## Soal Latihan
a) Dalam artikel tentang sejarah Lomban Tayu, sejak tahun berapa kepala kerbau mulai ditambahkan ke sesaji?
b) Sambung artikel tentang sejarah Lomban Tayu, dimulai setelah kalimat terakhirnya.

## Teks Sumber
Sejarah Lomban Tayu Pati, Dimulai dari Era Kolonial Belanda

Umar Hanafi
Jumat, 19 April 2024 16:06:00

Murianews, Pati – Tradisi Lomban Sungai Tayu, Kabupaten Pati, Jawa Tengah mempunyai sejarah yang cukup panjang. Tradisi yang digelar saat bulan Syawal ini dimulai saat sistem pemerintahan kawedanan di era kolonial Belanda.
Kapala Desa Sambiroto Sulistiono mengungkapkan, Lomban Sungai Tayu digelar saat Belanda masih mejajah Indonesia. Saat itu, pemimpin Kawedanan Tayu yang dipimpin seorang Wedono melarung sesaji di sungai tersebut.
”Pesta lomban kupatan Sungai Tayu. Ini warisan leluhur kita. Halal bi halal. Awalnya dari Bapak Wedono saat zaman Belanda. Selang satu minggu Idulfitri atau 10 hari Idulfitri,” ungkap dia kepada Murianews.com, Jumat (19/4/2024).
Awalnya, sesaji yang dilarung hanya kepala kambing dan ayam putih mulus. Seiring berjalannya waktu, sesaji yang dilarung bertambah kepala kerbau, keempat kaki dan ekornya.
”Sesaji yang di muara itu kepala kerbau kaki dan ekor. Yang hilir ayam putih mulus sama kepala kambing dan kaki beserta ekornya. Lomban artinya prahunan atau naik perahu,” ungkap dia.
Ketua Panitia Lomban Tayu, Agus Mulyono menambahkan, penambahan kepala kerbau ini terjadi sejak tahun 1956. Hingga kini, masyarakat Desa Sambiroto terus menggelar larung kepala kerbau saat tradisi Lomban berlangsung.

Entri Tersimpan
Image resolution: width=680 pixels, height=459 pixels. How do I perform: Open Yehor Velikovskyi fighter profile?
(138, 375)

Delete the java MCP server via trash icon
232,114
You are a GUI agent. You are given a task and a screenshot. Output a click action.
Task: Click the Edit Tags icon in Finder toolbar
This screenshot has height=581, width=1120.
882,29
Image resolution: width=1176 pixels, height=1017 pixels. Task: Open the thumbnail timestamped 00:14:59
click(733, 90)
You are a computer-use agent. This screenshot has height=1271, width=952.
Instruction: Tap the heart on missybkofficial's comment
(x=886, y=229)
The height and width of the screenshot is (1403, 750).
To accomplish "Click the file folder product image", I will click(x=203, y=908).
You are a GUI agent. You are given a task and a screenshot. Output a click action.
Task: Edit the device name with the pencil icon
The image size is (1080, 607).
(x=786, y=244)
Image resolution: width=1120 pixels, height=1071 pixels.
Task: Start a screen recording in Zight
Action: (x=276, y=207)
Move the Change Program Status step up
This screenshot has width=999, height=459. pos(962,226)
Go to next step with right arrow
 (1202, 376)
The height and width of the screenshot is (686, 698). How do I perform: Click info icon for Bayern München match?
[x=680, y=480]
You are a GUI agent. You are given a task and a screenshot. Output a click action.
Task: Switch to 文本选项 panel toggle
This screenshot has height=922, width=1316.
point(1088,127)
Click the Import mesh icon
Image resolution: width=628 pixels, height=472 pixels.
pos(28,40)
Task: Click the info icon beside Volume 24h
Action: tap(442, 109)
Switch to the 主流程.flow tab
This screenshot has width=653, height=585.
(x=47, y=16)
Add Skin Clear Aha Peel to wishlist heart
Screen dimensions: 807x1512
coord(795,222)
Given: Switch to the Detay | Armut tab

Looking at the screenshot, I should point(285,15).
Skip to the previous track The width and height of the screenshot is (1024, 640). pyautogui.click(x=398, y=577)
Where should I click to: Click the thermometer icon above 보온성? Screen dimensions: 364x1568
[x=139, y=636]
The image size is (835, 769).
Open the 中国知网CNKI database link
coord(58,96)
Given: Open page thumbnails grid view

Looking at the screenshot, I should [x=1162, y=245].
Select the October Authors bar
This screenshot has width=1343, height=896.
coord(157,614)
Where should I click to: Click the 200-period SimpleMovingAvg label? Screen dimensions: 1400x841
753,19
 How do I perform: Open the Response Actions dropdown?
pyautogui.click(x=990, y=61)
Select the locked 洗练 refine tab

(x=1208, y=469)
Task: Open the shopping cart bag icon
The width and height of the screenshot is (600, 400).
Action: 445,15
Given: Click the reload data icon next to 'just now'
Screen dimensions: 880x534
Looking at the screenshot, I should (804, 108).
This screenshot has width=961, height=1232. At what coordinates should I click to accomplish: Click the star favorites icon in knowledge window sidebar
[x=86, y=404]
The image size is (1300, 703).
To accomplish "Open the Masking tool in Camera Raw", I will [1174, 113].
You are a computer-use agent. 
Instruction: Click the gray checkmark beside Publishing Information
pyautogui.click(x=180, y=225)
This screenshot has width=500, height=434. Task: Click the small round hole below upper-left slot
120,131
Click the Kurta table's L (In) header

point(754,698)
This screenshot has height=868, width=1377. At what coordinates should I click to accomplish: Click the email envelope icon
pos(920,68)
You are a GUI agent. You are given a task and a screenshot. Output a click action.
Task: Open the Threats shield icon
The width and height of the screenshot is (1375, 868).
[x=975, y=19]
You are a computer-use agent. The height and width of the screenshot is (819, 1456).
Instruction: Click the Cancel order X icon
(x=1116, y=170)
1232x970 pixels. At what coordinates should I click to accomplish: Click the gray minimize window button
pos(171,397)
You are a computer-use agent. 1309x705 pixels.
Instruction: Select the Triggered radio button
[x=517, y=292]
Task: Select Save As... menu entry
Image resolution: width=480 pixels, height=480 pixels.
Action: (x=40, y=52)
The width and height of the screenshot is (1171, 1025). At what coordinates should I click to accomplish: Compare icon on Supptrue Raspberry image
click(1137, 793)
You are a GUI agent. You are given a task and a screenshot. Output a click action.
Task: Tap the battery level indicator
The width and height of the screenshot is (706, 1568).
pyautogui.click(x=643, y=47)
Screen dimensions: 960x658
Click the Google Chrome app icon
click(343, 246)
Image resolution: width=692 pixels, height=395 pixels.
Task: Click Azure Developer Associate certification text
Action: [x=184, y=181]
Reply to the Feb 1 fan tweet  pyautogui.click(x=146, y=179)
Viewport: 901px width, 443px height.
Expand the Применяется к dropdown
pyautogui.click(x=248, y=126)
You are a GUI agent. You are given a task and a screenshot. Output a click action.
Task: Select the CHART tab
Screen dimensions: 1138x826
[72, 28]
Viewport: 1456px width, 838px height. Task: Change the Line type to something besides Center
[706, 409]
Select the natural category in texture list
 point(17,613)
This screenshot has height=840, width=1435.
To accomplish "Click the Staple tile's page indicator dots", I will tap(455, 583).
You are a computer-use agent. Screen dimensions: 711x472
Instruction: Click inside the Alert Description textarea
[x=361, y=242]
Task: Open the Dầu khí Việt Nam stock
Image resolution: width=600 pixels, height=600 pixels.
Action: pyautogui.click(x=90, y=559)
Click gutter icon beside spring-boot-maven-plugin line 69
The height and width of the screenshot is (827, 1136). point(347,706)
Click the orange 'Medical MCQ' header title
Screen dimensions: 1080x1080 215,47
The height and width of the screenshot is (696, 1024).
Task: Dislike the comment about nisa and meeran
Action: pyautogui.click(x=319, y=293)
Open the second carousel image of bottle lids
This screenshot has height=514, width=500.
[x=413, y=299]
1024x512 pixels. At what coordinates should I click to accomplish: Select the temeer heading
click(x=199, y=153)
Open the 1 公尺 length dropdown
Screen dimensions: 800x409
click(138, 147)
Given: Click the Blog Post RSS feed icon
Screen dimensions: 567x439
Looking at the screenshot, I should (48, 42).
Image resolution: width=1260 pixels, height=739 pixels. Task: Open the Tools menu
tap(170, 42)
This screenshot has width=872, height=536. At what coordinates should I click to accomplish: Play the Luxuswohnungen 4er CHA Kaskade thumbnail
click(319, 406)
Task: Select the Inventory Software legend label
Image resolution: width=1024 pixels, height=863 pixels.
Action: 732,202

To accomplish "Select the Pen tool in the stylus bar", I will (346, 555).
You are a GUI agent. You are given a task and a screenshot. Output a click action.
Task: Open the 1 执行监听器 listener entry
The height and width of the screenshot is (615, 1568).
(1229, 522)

## Jawaban Latihan
a) Sejak tahun 1956.

b)
Kepala kerbau saat diarak keliling Desa Sambiroto Tayu, Kabupaten Pati. (Murianews/Umar Hanafi)
”Kepala kerbau dilarung dari Bapak Wedono yang dulu. Lomban yang berarti pesta perahu untuk melarung sesaji usai lebaran. Budaya itu terus digelar hingga saat ini dan menjadi tradisi,” imbuh Agus.
Ia mengungkapkan kerbau yang dilarung mempunyai syarat tertentu. Sebelum mencari kerbau, panitia harus mencari hari khusus.
”Kerbau yang dipilih ada hari khususnya,saat memotong juga mencari hari, larungnya juga mencari hari. Biasanya seminggu usai lebaran. Tapi kita pakai penanggalan Oboge. Bukan nasional,” ungkap Agus.
Ia mengungkapkan, tradisi Lomban Tayu ini mempunyai makna khusus. Masyarakat menggelar Lomban Tayu sebagai ungkapan rasa syukur terhadap Tuhan Yang Maha Esa.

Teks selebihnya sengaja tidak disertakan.